Dear Mrs. Mead and Mrs. Hull:

Thanks to your kind promptness we are getting on famously with our program for the banquet. I am now going to ask ↑Mrs Hull↓> if the banquet is pretty certain; have you found out whether you can arrange for one?

I have heard from you both as to speakers. Mrs. Mead advises six or seven speakers besides Miss Addams to close. She apparently advises ten minutes for each except Miss Addams to be unlimited, and Miss Abbott to have twenty minutes. Mrs. Hull advises no more than seven speakers, and a limit of only seven or eight minutes. I suggest that if we have only a short list of speakers and they are limited to a very short time each there may be calls from the floor for other speakers, and we might have some embarrassing experience. Therefore --

1. Don't you think we had better have, say, eight speakers, with a time limit of ten minutes for all but Miss Abbott and Miss Addams?

Mrs. Mead suggests in place of the rather general title of "Internationalism," "The Rebuilding of the World." I myself like this very much. Therefore --

2. Shall we take the general title, "The Rebuilding of the World," or would Mrs. Hull prefer some other form?

Mrs. Hull suggests: Mrs. Mead, Miss Abbott, Mrs. Forbes, Miss Breckinridge, Miss Gale, Mrs. Falconer, Mrs. Lewis.

Mrs. Mead thinks Mrs. Falconer a good suggestion. She further suggests: Miss Abbott, Miss Balch, Mrs Cothren, Miss Gale, Mrs. Lewis and Mrs. Buttenheim, and Mrs. Crane if she is a good speaker. Mrs. Crane is really not a speaker at all but she is very erect on a platform, and she is profoundly interested in internationalism and is backing our international work. I thought it would be very nice to have just a few words from her if she could be persuaded to give them, even if all could not hear her. Miss Gale, as you both know, does not exactly make a speech; she is more likely to give a parable, and perhaps since we cannot have everybody we ought to keep to the persons who will make little addresses to the subject. After writing in regard to the foregoing Mrs. Mead wrote [page 2] that Mrs. Evans was back in Boston and that it seemed a very good plan for her to speak for the Boston group, and that Mrs. Evans was willing to do so. This I think will be all right.

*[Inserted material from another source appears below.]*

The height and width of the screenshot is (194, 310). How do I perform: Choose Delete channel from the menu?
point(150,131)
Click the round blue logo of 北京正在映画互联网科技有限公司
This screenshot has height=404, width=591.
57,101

As I have written you both, I caught Mrs. Ella Flagg Young, one of our Honorary Chairmen, just as she was leaving Washington, and ventured to ask her without consulting either of you, for she is so valuable to us and is so attractive a speaker that I felt sure we ought not to lose the chance of getting her. She promised to come if she could, and is to let me know as soon as possible. I have already asked Miss Abbott, since we were all agreed on her, but told her I could not yet tell her the time limit. I asked ↑her↓ to take small and oppressed nationalities. She has agreed to do so. Now what do you think of the following list, of course not in this order?

3. Miss Abbott -- accepted.
Mrs. Young -- probable.
Mrs. Evans (Boston) -- accepted.
Mrs. Martha P. Falconer, (Superintendent of the Girls' Reformatory, Philadelphia).
Mrs. Frank Cothren (New York).
Miss Emily G. Balch, Member International Committee.
Mrs. Harold Buttenheim, (N.J.)
Mrs. Lucy Biddle Lewis, to make a money speech.
Mrs. Charles R. Crane, for a few words as to Russia.
Miss Addams to close.

There are nine in this list besides Addams. This will allow for a declination or two. I confess that I would like to add to it the name of Miss Richards, or at least have the opportunity of asking her. She very likely would not want to come, or could not come. It is true that she is said to be militaristic now, but she feels that she was in at the beginning, and she is growing deafer and is far from well. It seems to me that it would be nice to ask her, but I will not do it unless you also think well of it.

In replying to this, if you approve of the suggested names will Mrs. Hull please give me Mrs. Falconer's address, and Mrs. Mead give me the addresses of Mrs. Cothren, Miss Balch and Mrs. Buttenheim, and I will write to them immediately. I am sorry to have had to trouble you with so long a letter.